I was gonna do a writeup but this author sums up my thoughts pretty well. I always hated how the movie portrayed Jenny. It's like the movie tries to punish her for daring to move against the broader (white, patriarchal, militaristic, conservative) culture. Notice how she only receives redemption when she functionally gives up her counter-cultural ways and accepts her role as a mom. And even then she still gets "punished" for her "sins" by dying of AIDS like it's some Grimm fairy tale. Feels a bit like incel fan-fiction, in hindsight.

And of course the movie panders to white reactionary notions of the Black Panthers. They were just angry black men who were reverse racists. Gross.

Forrest Gump is incredibly reactionary and it's terrible. It's the conservative boomers' attempt to tell a morality tale in which they are the ultimate victors over their contemporaries who dared for something different.

  • zifnab25 [he/him, any]
    ·
    2 years ago

    he doesn’t even really understand that this luck isn’t happening to everyone else

    He does understand that it isn't happening to his childhood sweetheart.

    But the audience sees this as a consequence of her moral failings - being a hippie, doing drugs, kissing black men, being a woman, and not being a good American.
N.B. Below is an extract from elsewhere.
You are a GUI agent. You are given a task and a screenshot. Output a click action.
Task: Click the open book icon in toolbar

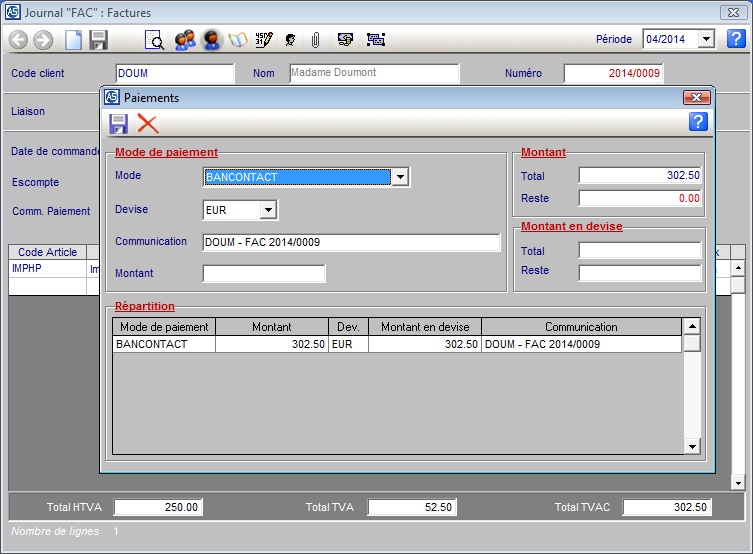(x=238, y=40)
In the end, he grants her absolution through his horniness and she rewards him with a child that isn't "broken" like he is. This proves how Forest is virtuous and demonstrates how his virtue is rewarded.

    Forest isn't strictly lucky. He's hard working, brave, compassionate, and independent. The movie isn't about him winning because of good-fortune, but because of his dogged adherence to the Protestant Work Ethic. He succeeds thanks to his righteousness. And you can succeed, too, if you are as righteous as he was.
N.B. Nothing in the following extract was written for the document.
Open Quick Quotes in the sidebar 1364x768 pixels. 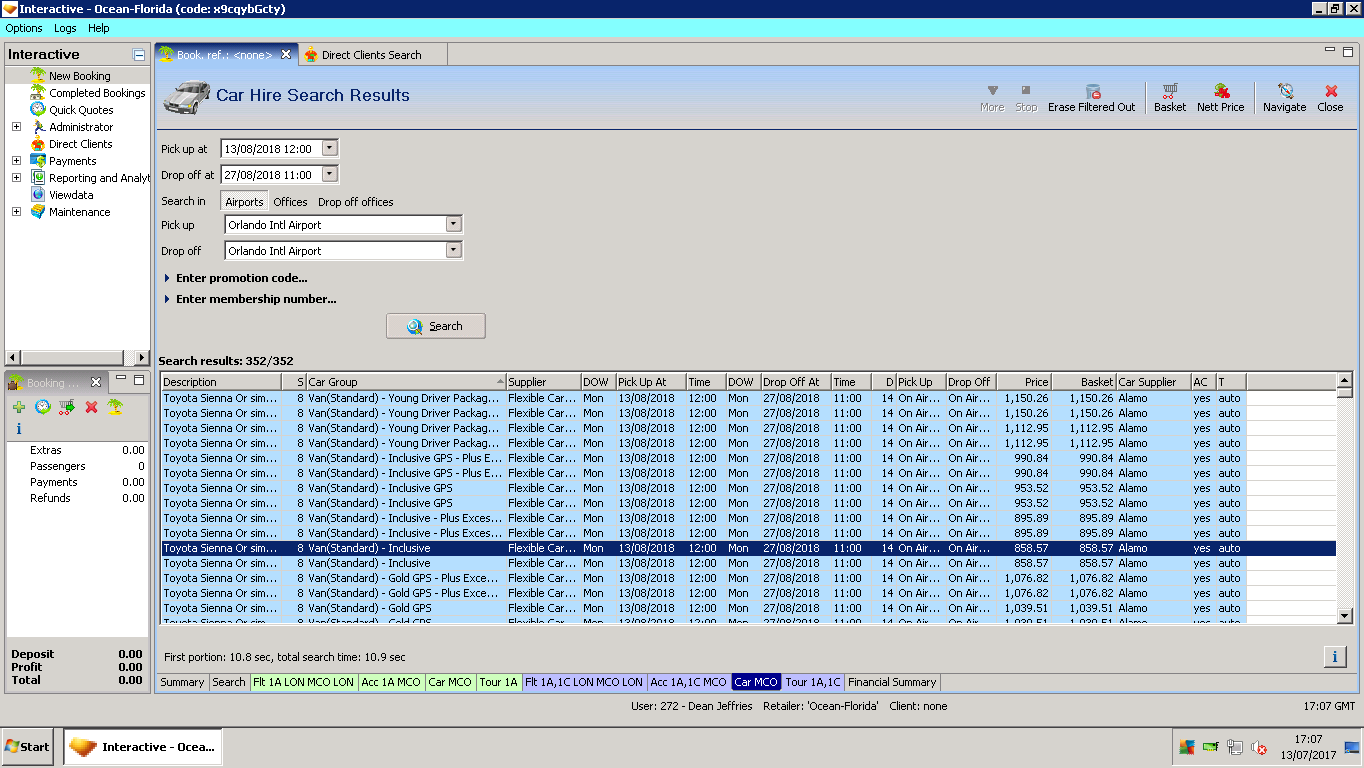81,110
    Read a bit deeper, and you can even see Forest's lack-of-intelligence as a kind-of curse inflicted onto him by his forebearers. His ancestor - Nathan Bedford Forest - betrayed his nation. And so his family was karmically cursed. Forest Gump must take on a series of Herculean Labors in order to redeem his family line.

    The subtext of the movie is absolutely abhorrent. But it is the kind of abhorrence that Americans gleefully devour.